Все это надлежало связать единой мыслью, воплотить в цельной и лаконичной форме. В общем, задуманы были не аморфные заметки, а книга, небольшая по объему, богатая содержанием, с крепкой, художественно обоснованной композиционной структурой. Не удивительно, что материал сопротивлялся: слишком обширный и разнородный, он не легко спрессовывался в книгу.
Агния Львовна буквально на слух выверяла каждый абзац, по многу раз читала готовые главы друзьям, советовалась, одно изменяла, другое сокращала, третье переписывала наново, меняла местами главы и главки, отвергала напрочь иные великолепно написанные страницы только потому, что они «не ложились» в концепцию книги, и дописывала новые эпизоды, которых, как оказалось, не доставало.
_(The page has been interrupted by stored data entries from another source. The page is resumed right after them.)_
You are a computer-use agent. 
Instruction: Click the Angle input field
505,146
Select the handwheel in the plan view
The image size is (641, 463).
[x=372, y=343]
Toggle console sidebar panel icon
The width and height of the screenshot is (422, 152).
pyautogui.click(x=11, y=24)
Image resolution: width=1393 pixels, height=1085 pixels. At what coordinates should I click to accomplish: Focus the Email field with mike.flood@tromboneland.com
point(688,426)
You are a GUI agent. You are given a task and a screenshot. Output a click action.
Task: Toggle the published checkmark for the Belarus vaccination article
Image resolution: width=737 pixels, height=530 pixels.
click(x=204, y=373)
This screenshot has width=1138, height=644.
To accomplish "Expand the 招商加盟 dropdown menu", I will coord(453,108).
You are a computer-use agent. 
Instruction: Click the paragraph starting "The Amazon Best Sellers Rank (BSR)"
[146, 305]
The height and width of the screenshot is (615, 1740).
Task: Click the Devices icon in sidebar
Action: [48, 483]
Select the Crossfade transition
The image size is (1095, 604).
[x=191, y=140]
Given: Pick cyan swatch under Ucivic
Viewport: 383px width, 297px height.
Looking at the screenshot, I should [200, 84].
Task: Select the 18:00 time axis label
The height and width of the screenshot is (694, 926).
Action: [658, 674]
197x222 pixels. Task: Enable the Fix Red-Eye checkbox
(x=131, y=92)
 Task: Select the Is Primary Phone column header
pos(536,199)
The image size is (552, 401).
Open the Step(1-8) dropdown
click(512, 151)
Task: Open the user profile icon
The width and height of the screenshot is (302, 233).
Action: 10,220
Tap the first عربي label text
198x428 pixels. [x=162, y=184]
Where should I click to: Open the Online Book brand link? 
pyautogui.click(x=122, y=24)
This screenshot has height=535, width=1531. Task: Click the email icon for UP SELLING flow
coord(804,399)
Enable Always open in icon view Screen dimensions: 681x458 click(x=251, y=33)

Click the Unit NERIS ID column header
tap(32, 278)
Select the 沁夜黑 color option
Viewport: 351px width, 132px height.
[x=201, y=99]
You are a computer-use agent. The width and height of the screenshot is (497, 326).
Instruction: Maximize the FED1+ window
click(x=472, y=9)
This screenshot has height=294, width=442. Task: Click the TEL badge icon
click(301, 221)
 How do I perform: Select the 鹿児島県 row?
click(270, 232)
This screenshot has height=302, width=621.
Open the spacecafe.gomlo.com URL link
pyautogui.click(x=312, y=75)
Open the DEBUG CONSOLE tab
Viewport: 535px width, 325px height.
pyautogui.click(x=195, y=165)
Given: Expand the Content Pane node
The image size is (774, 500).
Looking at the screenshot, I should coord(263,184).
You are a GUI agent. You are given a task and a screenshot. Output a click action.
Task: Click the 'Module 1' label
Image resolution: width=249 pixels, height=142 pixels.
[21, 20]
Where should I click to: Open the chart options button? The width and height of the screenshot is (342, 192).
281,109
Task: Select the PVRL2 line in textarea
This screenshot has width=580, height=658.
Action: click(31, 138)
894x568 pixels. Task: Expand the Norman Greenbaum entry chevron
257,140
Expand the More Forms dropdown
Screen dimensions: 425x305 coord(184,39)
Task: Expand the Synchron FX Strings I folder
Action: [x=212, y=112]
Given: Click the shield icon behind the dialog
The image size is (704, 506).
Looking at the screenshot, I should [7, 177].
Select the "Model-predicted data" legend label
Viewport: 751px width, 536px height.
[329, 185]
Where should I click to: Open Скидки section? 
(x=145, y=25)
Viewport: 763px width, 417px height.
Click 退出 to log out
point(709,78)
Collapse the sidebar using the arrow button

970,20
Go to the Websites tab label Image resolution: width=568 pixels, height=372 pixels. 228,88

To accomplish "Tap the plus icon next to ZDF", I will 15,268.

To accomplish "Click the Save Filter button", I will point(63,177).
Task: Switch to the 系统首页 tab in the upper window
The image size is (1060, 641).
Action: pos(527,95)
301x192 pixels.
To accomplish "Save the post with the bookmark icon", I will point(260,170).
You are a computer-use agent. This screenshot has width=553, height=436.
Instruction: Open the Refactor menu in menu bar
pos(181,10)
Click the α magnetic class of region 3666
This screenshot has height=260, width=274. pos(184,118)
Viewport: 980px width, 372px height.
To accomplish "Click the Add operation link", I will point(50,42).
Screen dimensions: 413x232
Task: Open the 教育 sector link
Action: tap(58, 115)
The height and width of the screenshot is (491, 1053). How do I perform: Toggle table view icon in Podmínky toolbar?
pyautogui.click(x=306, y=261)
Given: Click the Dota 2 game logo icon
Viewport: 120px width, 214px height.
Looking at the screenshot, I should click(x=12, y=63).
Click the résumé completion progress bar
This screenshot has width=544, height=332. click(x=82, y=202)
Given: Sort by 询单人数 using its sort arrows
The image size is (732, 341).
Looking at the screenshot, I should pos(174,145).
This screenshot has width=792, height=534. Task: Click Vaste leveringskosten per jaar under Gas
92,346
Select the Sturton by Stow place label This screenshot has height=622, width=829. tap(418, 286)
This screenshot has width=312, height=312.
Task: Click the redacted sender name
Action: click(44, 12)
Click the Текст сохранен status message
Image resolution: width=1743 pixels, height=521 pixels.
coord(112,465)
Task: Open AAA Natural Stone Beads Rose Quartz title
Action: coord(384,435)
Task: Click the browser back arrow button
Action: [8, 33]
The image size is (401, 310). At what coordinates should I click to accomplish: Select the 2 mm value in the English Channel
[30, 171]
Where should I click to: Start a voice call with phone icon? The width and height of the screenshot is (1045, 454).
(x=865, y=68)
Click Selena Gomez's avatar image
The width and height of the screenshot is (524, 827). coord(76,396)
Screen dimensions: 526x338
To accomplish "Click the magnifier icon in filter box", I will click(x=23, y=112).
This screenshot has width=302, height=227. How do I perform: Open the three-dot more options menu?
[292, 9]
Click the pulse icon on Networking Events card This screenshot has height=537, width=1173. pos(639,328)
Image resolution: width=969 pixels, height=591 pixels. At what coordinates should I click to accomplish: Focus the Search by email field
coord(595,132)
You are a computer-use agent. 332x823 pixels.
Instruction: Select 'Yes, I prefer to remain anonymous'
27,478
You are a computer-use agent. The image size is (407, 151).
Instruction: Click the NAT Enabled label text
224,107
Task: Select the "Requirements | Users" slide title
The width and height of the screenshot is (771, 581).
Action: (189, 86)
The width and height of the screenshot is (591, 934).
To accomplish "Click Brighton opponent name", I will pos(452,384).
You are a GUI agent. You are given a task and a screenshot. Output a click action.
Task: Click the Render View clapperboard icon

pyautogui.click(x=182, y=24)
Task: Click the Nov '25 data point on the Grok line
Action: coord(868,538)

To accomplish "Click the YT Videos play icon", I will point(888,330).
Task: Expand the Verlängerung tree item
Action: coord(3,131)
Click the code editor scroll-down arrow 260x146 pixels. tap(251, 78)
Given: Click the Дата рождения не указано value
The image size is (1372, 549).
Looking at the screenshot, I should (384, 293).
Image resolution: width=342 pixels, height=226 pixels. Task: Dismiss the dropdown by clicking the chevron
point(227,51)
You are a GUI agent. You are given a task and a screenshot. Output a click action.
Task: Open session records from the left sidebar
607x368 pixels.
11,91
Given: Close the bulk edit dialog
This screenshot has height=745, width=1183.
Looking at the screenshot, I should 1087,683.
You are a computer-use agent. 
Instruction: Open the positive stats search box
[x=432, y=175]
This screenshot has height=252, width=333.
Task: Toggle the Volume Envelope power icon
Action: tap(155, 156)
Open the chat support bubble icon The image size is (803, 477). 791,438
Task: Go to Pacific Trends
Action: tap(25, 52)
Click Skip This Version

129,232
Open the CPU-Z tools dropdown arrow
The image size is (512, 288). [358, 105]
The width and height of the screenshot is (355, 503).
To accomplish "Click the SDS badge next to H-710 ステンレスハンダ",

В итоге возникло произведение нового жанра: многоплановое, «многослойное», органично сочетающее дневниковые записи «для себя», мемуарную и путевую прозу, литературно-теоретические и этико-психологические эссе, стихи, рассказ о тайнах поэтического мастерства, социальные размышления и многое иное. Лишь отдельными гранями книга отодвинута в прошлое. А вообще-то «Записки» Агнии Барто — о сегодняшнем, о том, как, чем и во имя чего живет советский детский поэт, наш с вами современник, из каких сгустков боли, гнева, любви, страдания и радости, дарованных поэту вселенской жизнью, рождаются в конечном счете кристально-прозрачные строки, обращенные к доверчивым и открытым детским сердцам и заряжающие эти сердца оптимизмом, несокрушимой верой в добро, жаждой изо всех сил споспешествовать его утверждению.